The intersection of art, bartering & taxes
Monday, April 05, 2010
In a tough economy, many folks turn to bartering. The system works well for many payors, sellers and tax collectors.
Yep, tax collectors.
The United Kingdom's Acceptance in Lieu program lets its taxpayers settle their tax bills with art instead of cash.
The art-for-tax program is administered by the Museums, Libraries and
Archives Council on behalf of the British government. Citizens who
owe inheritance tax can donate items deemed to be of historical or
Last year, the U.K. revenue office accepted almost $30 million in artwork
through the program.
The latest instance is a British citizen who paid his $265,000 inheritance tax bill with a bronze Edgar Degas statue.
The Degas statue, Dancer Looking at the Sole of Her Right Foot, will be added to the Courtauld Gallery's collection of French 19th-century paintings, drawings and sculptures.
What a neat arrangement for both the country's revenue office and art lovers. Tax bills get settled and fine art becomes more accessible to everyone else.
Tax deductions, not tax payments: Here across the pond, the IRS has procedures in place to deal with art and taxes. In most of these cases, though, U.S. taxpayers are looking for deductions in connection with their gifts of art to qualified charitable organizations.
U.S. taxpayers can donate works of art to a nonprofit and, as with other noncash charitable gifts, deduct the fair market value of the contribution.
However, when it's a really valuable piece, the IRS wants someone with a bit more art expertise to be involved in the valuation process.
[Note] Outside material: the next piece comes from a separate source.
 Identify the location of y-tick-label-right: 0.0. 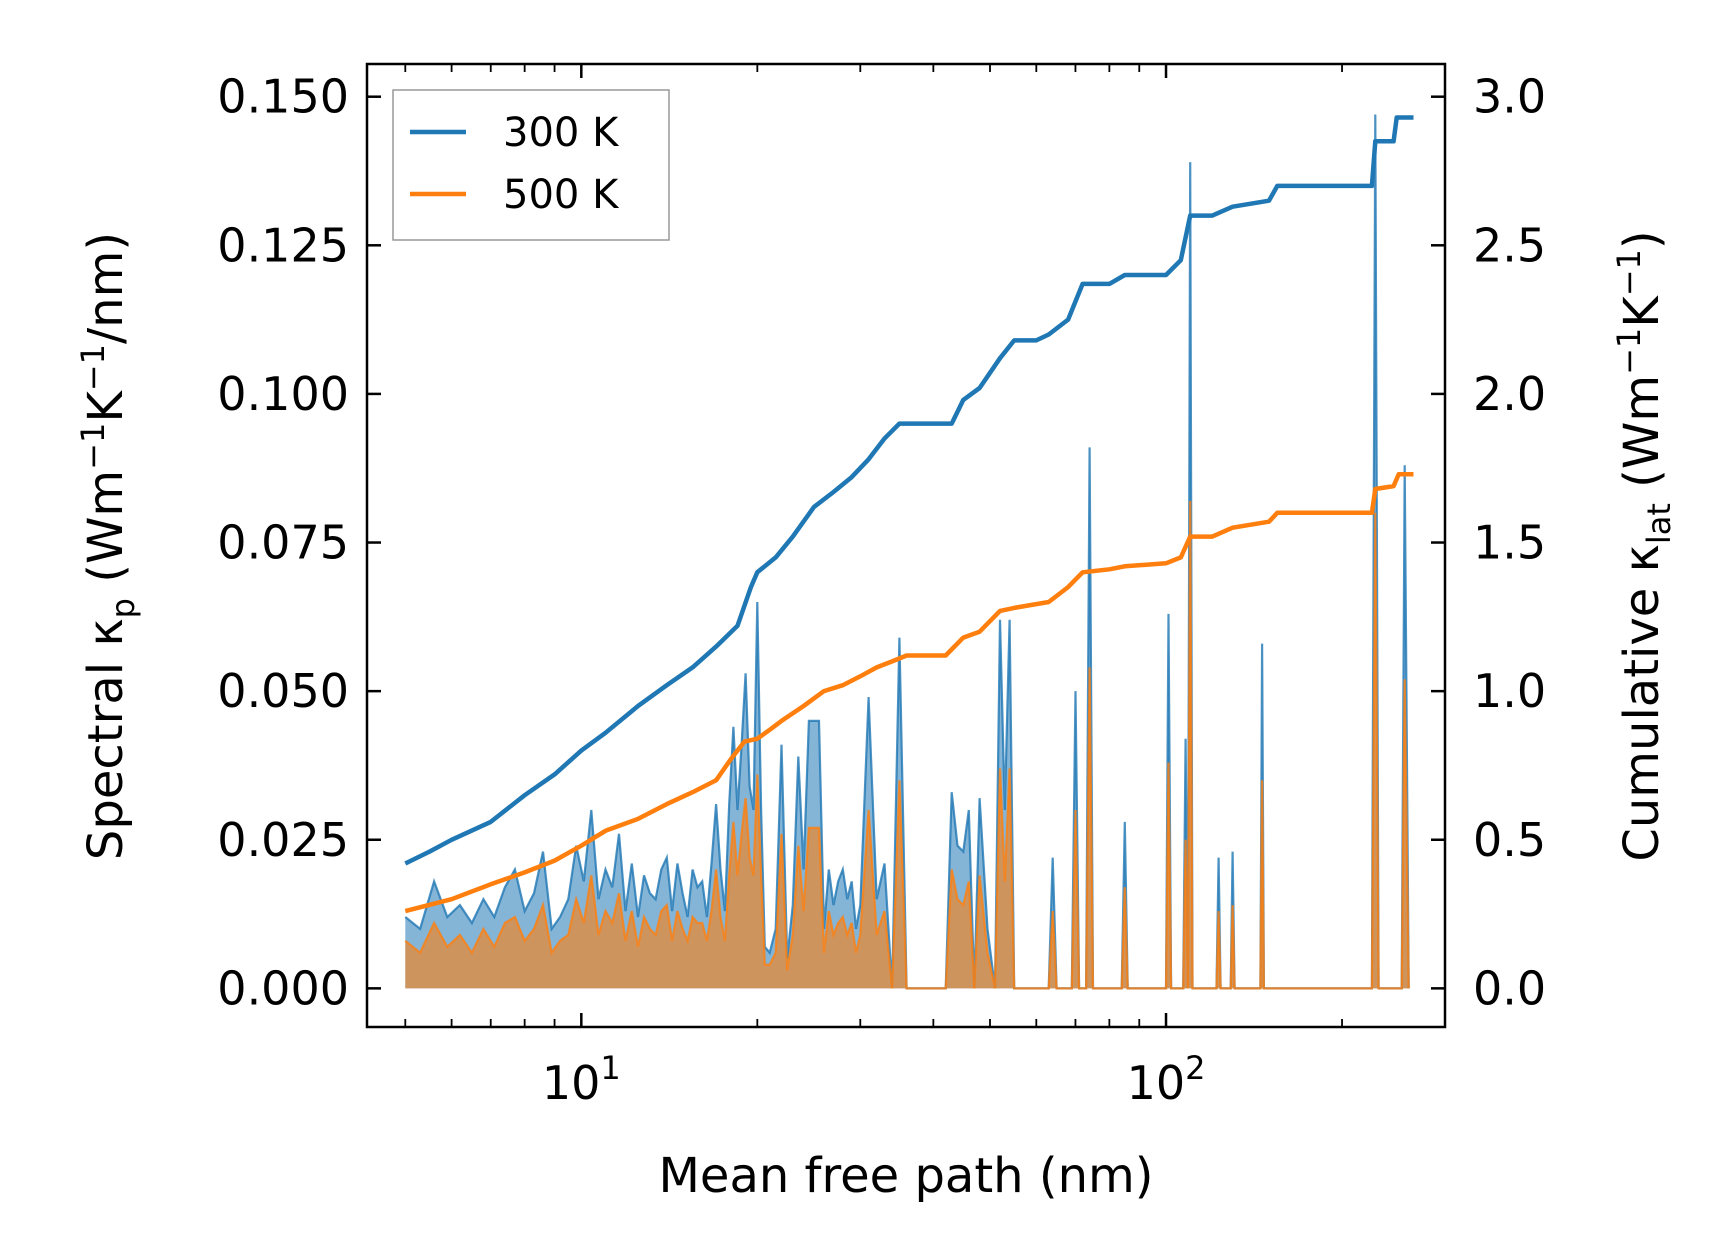
(1510, 988). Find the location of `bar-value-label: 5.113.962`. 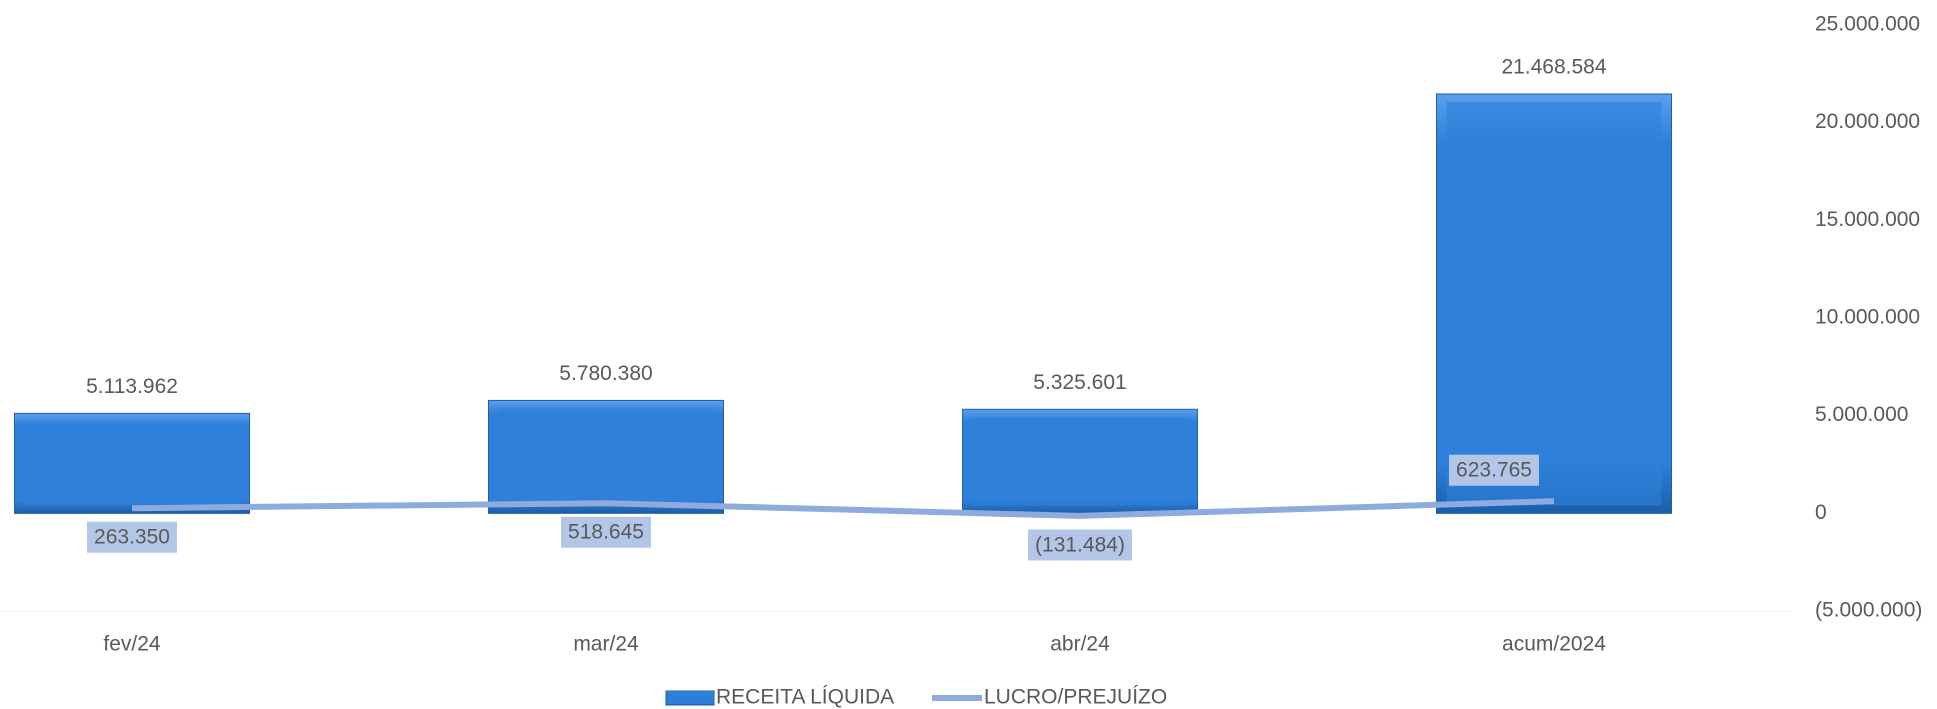

bar-value-label: 5.113.962 is located at coordinates (132, 386).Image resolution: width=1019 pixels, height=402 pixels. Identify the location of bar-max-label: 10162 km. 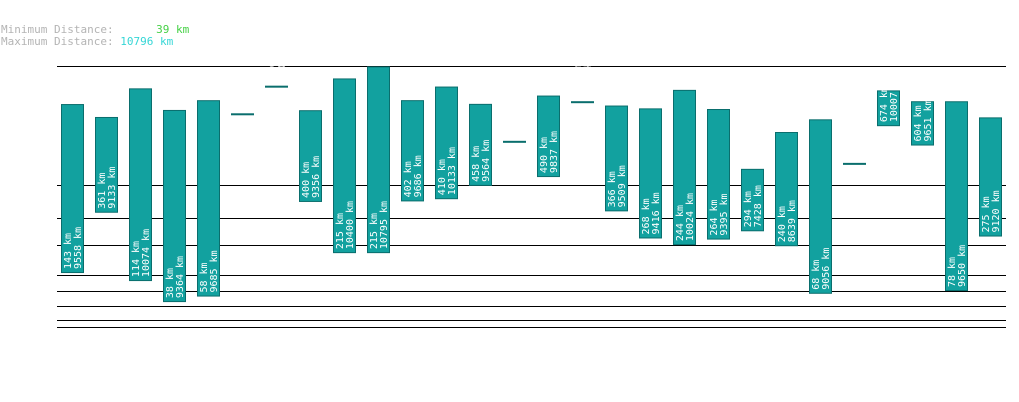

If you claim an art-related charity deduction of $5,000 or more, you need to have your deduction confirmed by a written appraisal from a qualified and reputable source.
For gifts of art valued at $20,000 or more, you must attach a complete copy of the signed appraisal to your return.
Also get your camera out. With gifts of this size (including antiques as well as your standard artworks), the IRS can ask that you provide color photograph of the donated item.
If you donate an item of art that has been appraised at $50,000 or more, you can request a Statement of Value for that item from the IRS. This should help your tax return move more smoothly through the filing process. It does, however, have an upfront cost.
An IRS valuation request will cost you $2,500 (check or money order) for up to three items of art. If you have more than three pieces, add another $250 for each additional item.
Bartering income: Finally, don't forget that value of goods also is important when bartering is used in business situations.
The value of noncash items you get in exchange for your goods or services must be determined and then that amount is counted as income on your tax return.
Bartering is common enough that the IRS has even created a special bartering section on its Web site.
The bottom line is that barter income is the same for tax purposes as cash payments. That means the IRS is going to be a part of these transactions.